==== Selected passage

282.100+ HISTORIC BUSINESSES WORLDWIDE DATASET | PROC CONTENTS | PROC PRINT | PROC FREQ | PROC MEANS | PROC SORT | PROC REPORT| PROC SQL |MACRO SHOW_TOP_INDUSTRIES | MACRO COUNTRY_REPORT
100+ HISTORIC BUSINESSES WORLDWIDE DATASET | PROC CONTENTS | PROC PRINT | PROC FREQ | PROC MEANS | PROC SORT | PROC REPORT| PROC SQL |MACRO SHOW_TOP_INDUSTRIES | MACRO COUNTRY_REPORT
/*CREATING A DATASET OF 100+ HISTORIC BUSINESSES */
1.Macro lists for generating plausible names, countries, industries and founders
%let prefixes = Abernathy Burling Cortes Hanover Silkwood Tudor Imperial Royal Eastern
Atlantic Pioneer Union Continental Heritage OldTown Windsor Blackwell
Greenfield Lancaster Brighton Franklin Sterling Mayfair Cambridge;
%let suffixes = %str(Trading Co) %str(Mercantile) %str(& Co.) %str(Foundry Works)

========
==== Information supplied

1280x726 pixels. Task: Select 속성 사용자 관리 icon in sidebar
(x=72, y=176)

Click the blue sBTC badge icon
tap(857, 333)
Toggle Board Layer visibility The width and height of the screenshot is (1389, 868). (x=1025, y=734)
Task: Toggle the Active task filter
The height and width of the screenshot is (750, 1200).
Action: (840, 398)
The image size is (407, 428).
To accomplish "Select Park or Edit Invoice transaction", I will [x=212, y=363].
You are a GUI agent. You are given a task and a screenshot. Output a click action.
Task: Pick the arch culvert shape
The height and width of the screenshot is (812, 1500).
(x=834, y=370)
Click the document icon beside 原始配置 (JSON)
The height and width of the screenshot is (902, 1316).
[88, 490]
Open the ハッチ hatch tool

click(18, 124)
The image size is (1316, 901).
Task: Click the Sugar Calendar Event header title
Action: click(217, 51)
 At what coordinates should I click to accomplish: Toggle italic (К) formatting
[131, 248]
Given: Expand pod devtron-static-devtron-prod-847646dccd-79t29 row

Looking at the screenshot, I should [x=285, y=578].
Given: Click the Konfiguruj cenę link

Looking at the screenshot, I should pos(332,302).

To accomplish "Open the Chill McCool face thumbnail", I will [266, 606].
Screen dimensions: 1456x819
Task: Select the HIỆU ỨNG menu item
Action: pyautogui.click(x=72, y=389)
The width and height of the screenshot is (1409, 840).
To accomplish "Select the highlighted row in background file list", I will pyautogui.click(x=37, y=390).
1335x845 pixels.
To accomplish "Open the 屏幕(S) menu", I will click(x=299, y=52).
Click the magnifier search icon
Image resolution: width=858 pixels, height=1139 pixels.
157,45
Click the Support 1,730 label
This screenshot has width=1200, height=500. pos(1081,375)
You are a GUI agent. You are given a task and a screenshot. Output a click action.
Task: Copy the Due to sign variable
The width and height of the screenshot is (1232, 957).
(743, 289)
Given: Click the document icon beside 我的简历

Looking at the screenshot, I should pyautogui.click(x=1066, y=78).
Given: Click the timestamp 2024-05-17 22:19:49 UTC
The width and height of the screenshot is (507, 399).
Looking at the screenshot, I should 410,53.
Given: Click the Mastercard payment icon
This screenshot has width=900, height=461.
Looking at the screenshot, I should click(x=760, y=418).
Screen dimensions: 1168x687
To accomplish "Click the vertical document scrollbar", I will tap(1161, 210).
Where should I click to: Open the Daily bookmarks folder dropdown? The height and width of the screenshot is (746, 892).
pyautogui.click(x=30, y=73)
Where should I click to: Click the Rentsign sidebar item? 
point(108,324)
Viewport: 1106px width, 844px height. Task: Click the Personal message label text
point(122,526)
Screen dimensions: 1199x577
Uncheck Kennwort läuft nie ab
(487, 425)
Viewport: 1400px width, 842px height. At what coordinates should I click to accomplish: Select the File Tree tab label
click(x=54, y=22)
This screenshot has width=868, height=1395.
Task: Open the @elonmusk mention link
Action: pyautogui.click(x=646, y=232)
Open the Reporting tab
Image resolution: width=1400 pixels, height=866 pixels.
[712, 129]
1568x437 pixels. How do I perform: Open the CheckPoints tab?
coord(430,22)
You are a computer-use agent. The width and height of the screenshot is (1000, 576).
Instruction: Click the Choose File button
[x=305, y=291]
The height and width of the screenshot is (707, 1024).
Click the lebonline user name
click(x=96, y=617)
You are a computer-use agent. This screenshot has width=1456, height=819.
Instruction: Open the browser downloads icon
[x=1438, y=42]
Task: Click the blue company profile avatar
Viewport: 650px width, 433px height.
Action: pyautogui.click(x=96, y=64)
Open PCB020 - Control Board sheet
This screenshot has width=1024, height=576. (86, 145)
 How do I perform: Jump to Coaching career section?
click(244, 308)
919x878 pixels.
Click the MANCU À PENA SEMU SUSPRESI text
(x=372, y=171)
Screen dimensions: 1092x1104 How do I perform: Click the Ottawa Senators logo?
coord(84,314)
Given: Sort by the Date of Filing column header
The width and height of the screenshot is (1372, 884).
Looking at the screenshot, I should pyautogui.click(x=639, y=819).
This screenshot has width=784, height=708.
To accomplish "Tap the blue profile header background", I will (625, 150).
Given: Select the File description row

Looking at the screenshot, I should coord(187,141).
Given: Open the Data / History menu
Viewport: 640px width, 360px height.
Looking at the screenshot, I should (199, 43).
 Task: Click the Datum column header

========

-- To do --
A: According to the historic businesses dataset page, what does its first step generate macro lists for?
B: Report how many lines of the records contain the string "profile", with case counting. Give only the number.

-- Outputs in order --
A: Plausible names, countries, industries and founders.

B: 2